(TEXT EXCERPT):
+===+
# For Sale or Trade: Phenom II 940 Quad-Core Black Edition



## 2048Megabytes (May 7, 2011)

*ITEM HAS BEEN SOLD*

For Sale: Phenom II 940 Quad-Core (3.0 gigahertz) Black Edition Processor

My processor was overclocked once for less than one minute on accident (I was configuring my BIOS).  It runs great with no issues.  I wish to either sale or trade for one of the following processors:

Phenom II 720 Triple-Core
Phenom II 810 Quad-Core
Phenom II 910 Quad-Core
Phenom II 925 Quad-Core

If you do own one of the above processors I do not wish to trade with someone who has overclocked.

Price for the processor is $70 plus shipping costs for the processor and the heatsink.  United States buyers only please.

This processor is presently being used in my system so I cannot post pictures.  I hope all here would realize that I would not risk my long reputation here on these forums to make a mere $70.  Any questions feel free to ask.


----------



## 1337dingo (May 9, 2011)
+===+
(PROBLEMS):
(1) Condense the paragraph of the forum post that begins "This processor is presently being used" into two shorter sentences that keep its main facts.
(2) Rewrite the forum post from "If you do own" to "free to ask.", putting "stock cooler" in place of "heatsink".

(SUPPLIED DATA):
+===+
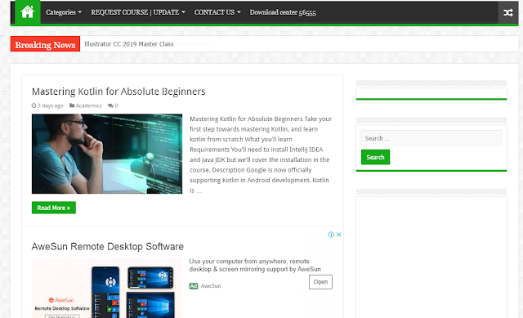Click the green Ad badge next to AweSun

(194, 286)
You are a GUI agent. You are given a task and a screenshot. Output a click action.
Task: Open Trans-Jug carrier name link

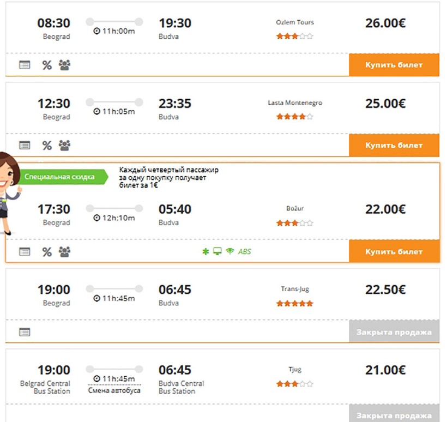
+===+
(LIST OF SOLUTIONS):
(1) The processor is currently in use in the seller's system, so no pictures can be posted. The seller would not risk a long reputation on these forums for only $70 and welcomes questions.

(2)
If you do own one of the above processors I do not wish to trade with someone who has overclocked.

Price for the processor is $70 plus shipping costs for the processor and the stock cooler.  United States buyers only please.

This processor is presently being used in my system so I cannot post pictures.  I hope all here would realize that I would not risk my long reputation here on these forums to make a mere $70.  Any questions feel free to ask.